-------- Input data

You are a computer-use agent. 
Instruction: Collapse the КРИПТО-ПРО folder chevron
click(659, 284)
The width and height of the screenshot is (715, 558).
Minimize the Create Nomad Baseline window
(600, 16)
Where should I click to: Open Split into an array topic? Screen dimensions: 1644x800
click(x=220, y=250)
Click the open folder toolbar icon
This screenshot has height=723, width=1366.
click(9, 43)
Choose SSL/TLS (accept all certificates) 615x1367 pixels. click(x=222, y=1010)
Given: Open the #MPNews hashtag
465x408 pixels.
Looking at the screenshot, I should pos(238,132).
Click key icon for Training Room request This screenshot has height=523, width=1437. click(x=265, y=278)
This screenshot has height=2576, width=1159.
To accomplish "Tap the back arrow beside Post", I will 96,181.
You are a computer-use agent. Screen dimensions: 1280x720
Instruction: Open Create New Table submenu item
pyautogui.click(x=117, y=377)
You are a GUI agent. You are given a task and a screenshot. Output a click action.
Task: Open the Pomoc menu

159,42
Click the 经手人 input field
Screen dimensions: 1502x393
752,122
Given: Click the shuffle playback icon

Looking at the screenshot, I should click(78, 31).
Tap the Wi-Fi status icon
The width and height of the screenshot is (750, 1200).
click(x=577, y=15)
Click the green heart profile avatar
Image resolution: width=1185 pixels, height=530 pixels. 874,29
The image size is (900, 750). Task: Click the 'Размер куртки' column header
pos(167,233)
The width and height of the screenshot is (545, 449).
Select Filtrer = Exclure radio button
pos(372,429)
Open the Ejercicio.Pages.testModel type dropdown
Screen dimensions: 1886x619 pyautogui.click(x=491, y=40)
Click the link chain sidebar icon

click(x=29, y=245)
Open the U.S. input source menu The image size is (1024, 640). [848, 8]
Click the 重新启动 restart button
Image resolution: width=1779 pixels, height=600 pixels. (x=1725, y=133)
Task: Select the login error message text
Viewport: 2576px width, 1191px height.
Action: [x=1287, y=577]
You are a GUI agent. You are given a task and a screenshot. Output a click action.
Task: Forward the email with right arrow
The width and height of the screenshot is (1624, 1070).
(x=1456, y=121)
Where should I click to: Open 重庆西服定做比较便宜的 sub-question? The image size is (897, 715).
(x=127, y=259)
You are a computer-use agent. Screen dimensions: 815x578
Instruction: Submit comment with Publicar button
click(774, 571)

----------------

__Your instructions__: Return the listing exactly as it was given to you, with every line intact.

__Completed task__:
You are a computer-use agent. 
Instruction: Collapse the КРИПТО-ПРО folder chevron
click(659, 284)
The width and height of the screenshot is (715, 558).
Minimize the Create Nomad Baseline window
(600, 16)
Where should I click to: Open Split into an array topic? Screen dimensions: 1644x800
click(x=220, y=250)
Click the open folder toolbar icon
This screenshot has height=723, width=1366.
click(9, 43)
Choose SSL/TLS (accept all certificates) 615x1367 pixels. click(x=222, y=1010)
Given: Open the #MPNews hashtag
465x408 pixels.
Looking at the screenshot, I should pos(238,132).
Click key icon for Training Room request This screenshot has height=523, width=1437. click(x=265, y=278)
This screenshot has height=2576, width=1159.
To accomplish "Tap the back arrow beside Post", I will 96,181.
You are a computer-use agent. Screen dimensions: 1280x720
Instruction: Open Create New Table submenu item
pyautogui.click(x=117, y=377)
You are a GUI agent. You are given a task and a screenshot. Output a click action.
Task: Open the Pomoc menu

159,42
Click the 经手人 input field
Screen dimensions: 1502x393
752,122
Given: Click the shuffle playback icon

Looking at the screenshot, I should click(78, 31).
Tap the Wi-Fi status icon
The width and height of the screenshot is (750, 1200).
click(x=577, y=15)
Click the green heart profile avatar
Image resolution: width=1185 pixels, height=530 pixels. 874,29
The image size is (900, 750). Task: Click the 'Размер куртки' column header
pos(167,233)
The width and height of the screenshot is (545, 449).
Select Filtrer = Exclure radio button
pos(372,429)
Open the Ejercicio.Pages.testModel type dropdown
Screen dimensions: 1886x619 pyautogui.click(x=491, y=40)
Click the link chain sidebar icon

click(x=29, y=245)
Open the U.S. input source menu The image size is (1024, 640). [848, 8]
Click the 重新启动 restart button
Image resolution: width=1779 pixels, height=600 pixels. (x=1725, y=133)
Task: Select the login error message text
Viewport: 2576px width, 1191px height.
Action: [x=1287, y=577]
You are a GUI agent. You are given a task and a screenshot. Output a click action.
Task: Forward the email with right arrow
The width and height of the screenshot is (1624, 1070).
(x=1456, y=121)
Where should I click to: Open 重庆西服定做比较便宜的 sub-question? The image size is (897, 715).
(x=127, y=259)
You are a computer-use agent. Screen dimensions: 815x578
Instruction: Submit comment with Publicar button
click(774, 571)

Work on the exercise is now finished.